I haven't posted any ATCs in ages, but still want to throw in my 2 cents...  I crossed paths with the whole concept of ATC's while I was taking a Photoshop class, so my first ATCs grew out of what I learned in the class.

For the most part, I did so to practice and use the techniques I learned.  But it was also because my paper arts supplies were packed away for the foreseeable future Sad

So, with the understanding that the simplest definition of ATC was 'a piece of art that's 2.5" by 3.5" that's not to be sold," I found that making ATCs with Photoshop let me still create while my glues, scissors, papers, etc were gone.

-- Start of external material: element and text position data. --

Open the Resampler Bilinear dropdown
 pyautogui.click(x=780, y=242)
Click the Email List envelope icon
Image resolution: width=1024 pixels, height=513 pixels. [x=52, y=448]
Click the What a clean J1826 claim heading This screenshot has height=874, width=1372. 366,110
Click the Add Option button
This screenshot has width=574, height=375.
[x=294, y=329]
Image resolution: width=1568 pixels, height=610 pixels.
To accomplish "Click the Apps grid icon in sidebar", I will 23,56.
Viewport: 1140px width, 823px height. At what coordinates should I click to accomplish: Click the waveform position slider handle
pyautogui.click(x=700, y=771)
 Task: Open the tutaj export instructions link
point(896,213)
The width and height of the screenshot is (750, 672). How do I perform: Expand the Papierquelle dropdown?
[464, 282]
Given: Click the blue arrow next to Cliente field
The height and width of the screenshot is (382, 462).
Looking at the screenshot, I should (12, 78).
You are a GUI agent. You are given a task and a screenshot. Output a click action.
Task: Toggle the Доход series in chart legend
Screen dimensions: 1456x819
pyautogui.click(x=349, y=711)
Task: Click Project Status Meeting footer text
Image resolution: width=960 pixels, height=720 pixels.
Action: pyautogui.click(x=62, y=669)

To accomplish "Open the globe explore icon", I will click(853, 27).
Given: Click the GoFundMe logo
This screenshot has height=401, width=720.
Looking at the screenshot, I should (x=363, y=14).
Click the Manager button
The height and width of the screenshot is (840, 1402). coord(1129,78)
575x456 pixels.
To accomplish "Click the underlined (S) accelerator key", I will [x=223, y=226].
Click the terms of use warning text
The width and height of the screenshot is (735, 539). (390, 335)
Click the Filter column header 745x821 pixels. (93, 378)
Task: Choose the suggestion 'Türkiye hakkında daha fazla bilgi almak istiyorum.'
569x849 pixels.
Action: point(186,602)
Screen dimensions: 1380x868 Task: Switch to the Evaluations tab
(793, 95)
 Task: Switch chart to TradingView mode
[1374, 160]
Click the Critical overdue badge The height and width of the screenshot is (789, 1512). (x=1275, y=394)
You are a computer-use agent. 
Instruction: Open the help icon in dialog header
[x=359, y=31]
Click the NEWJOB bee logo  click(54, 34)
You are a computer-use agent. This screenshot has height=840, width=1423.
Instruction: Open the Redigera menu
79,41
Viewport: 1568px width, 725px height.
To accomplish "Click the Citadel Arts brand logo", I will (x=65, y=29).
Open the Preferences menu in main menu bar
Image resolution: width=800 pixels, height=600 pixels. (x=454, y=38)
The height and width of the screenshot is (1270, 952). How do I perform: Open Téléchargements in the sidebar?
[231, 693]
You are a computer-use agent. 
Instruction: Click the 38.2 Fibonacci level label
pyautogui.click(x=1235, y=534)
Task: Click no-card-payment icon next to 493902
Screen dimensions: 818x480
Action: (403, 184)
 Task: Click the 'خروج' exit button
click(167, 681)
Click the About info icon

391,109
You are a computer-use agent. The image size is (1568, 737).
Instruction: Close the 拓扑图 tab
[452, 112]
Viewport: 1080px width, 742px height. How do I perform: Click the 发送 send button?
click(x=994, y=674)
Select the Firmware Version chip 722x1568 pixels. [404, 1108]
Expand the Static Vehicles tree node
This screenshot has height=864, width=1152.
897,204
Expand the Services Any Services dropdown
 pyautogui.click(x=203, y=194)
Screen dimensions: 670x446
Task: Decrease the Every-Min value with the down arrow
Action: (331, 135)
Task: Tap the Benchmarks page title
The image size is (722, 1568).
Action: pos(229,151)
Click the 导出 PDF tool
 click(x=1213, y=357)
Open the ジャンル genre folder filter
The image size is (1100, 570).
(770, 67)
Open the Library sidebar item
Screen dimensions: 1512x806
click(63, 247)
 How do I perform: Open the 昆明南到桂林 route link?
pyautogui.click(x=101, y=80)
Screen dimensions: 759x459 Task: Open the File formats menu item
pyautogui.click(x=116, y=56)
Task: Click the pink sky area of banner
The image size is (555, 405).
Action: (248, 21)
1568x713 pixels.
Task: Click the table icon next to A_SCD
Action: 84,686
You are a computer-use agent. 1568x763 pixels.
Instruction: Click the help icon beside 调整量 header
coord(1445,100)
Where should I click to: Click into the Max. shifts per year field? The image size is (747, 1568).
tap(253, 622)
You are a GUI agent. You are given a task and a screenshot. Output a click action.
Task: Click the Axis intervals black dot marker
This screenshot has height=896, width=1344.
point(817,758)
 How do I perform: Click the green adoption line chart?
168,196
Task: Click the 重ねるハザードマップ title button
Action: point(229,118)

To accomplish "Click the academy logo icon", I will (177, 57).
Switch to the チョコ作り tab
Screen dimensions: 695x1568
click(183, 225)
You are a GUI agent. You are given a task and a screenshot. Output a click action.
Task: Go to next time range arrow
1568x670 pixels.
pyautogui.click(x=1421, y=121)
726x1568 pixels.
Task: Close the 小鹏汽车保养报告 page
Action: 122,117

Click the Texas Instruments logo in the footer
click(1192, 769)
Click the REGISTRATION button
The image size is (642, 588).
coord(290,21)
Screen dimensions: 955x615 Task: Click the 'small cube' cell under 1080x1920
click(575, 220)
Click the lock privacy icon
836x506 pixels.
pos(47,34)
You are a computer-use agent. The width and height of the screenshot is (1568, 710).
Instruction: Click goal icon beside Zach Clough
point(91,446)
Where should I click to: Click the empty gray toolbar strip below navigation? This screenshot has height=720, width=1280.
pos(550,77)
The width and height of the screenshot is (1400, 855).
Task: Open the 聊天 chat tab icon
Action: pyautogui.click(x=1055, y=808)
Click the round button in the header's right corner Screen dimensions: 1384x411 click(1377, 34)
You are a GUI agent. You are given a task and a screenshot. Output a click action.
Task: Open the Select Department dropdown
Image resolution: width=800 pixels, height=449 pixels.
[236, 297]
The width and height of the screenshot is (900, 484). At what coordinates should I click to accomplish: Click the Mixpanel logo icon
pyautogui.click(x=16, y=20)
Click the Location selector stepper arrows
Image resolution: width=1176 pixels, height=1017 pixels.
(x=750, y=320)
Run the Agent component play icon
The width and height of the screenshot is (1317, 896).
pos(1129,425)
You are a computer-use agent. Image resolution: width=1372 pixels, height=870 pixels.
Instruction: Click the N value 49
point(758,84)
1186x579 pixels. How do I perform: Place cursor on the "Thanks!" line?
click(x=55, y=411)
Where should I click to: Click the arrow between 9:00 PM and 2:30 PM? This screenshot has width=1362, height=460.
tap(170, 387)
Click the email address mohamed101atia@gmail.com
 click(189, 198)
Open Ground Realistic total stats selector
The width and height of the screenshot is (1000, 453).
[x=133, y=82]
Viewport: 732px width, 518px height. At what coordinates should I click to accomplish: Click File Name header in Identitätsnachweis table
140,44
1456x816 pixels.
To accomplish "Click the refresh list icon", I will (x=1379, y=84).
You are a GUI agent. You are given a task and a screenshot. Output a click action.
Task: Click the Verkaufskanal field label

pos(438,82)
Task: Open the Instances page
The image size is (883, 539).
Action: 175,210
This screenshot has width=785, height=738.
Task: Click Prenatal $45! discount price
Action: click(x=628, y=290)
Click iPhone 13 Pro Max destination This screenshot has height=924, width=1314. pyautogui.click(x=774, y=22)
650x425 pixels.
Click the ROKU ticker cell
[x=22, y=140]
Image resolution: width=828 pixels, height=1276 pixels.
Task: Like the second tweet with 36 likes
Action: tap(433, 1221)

Because I was working within the definition above, I do feel that I need to print and cut out the card to the size it's supposed to be.  If I post it online, I scan it just as the 3-D object it's supposed to be then post the scan.

I have yet to do any ATC trading, but as one of the appeals of ATC is the uniqueness of each card, printing only 1 card is the way to go for me.

But, because of the digital technique, I can see myself possibly taking an image and enlarging it into a postcard.  I wouldn't be able to do that with an ATC that I'd already traded, though, but I probably also wouldn't trade an ATC that I turned into a postcard.

I do miss the materials of paper crafting and there isn't the tactile therapy of paper and glue, but it's another technique and I have gotten lost in creating with it as much as the other techniques.

Plus, there's the benefit of portability in being able to have everything I need to play in my laptop and tablet.